*** Input records
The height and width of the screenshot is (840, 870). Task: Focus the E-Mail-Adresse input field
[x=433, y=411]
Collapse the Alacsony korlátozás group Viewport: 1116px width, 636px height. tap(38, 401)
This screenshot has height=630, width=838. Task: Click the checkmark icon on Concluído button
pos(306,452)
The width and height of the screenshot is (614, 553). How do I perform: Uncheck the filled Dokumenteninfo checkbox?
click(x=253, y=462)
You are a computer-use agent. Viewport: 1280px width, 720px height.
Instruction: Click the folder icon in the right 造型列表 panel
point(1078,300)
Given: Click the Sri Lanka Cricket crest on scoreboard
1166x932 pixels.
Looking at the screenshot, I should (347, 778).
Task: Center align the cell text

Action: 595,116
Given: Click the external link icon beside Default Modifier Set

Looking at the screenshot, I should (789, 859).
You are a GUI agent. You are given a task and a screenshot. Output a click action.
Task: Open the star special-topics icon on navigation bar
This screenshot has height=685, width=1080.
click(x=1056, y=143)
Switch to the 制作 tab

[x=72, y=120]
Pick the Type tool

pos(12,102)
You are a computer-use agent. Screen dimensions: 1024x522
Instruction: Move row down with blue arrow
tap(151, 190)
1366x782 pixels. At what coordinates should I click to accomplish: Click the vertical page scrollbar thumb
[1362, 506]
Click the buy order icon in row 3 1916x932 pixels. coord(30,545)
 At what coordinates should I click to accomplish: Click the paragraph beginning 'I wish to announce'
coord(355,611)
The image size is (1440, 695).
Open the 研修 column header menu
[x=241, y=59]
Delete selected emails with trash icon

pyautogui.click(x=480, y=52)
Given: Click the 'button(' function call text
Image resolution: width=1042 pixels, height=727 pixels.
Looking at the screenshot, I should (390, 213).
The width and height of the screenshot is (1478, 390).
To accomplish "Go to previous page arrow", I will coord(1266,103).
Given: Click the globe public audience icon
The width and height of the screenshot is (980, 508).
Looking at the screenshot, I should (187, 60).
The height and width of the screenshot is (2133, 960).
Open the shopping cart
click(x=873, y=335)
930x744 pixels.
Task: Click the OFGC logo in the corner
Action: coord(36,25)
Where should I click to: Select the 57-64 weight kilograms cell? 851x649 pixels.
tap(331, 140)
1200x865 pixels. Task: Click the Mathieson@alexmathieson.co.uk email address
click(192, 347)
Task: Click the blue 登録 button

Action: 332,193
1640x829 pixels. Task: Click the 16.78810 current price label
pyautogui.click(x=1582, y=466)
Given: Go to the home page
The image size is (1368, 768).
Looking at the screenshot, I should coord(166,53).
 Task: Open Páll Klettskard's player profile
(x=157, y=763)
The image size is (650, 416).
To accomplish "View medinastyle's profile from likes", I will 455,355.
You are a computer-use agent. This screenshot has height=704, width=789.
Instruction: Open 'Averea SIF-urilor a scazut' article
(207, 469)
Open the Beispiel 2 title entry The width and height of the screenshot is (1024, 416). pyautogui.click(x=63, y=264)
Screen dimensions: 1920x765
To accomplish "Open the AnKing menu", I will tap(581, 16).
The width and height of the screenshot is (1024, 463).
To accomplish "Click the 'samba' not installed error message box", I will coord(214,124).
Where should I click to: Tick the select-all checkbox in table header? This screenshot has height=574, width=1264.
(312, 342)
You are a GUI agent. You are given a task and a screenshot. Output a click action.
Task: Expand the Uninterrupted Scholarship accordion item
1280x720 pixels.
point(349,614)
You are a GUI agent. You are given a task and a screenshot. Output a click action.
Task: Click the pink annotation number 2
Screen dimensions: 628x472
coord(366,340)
******
In the listing above, find the line with "Task: Center align the cell text" and the line with "Click the buy". Output those two lines and every line between them, exactly as written.

## Solution
Task: Center align the cell text

Action: 595,116
Given: Click the external link icon beside Default Modifier Set

Looking at the screenshot, I should (789, 859).
You are a GUI agent. You are given a task and a screenshot. Output a click action.
Task: Open the star special-topics icon on navigation bar
This screenshot has height=685, width=1080.
click(x=1056, y=143)
Switch to the 制作 tab

[x=72, y=120]
Pick the Type tool

pos(12,102)
You are a computer-use agent. Screen dimensions: 1024x522
Instruction: Move row down with blue arrow
tap(151, 190)
1366x782 pixels. At what coordinates should I click to accomplish: Click the vertical page scrollbar thumb
[1362, 506]
Click the buy order icon in row 3 1916x932 pixels. coord(30,545)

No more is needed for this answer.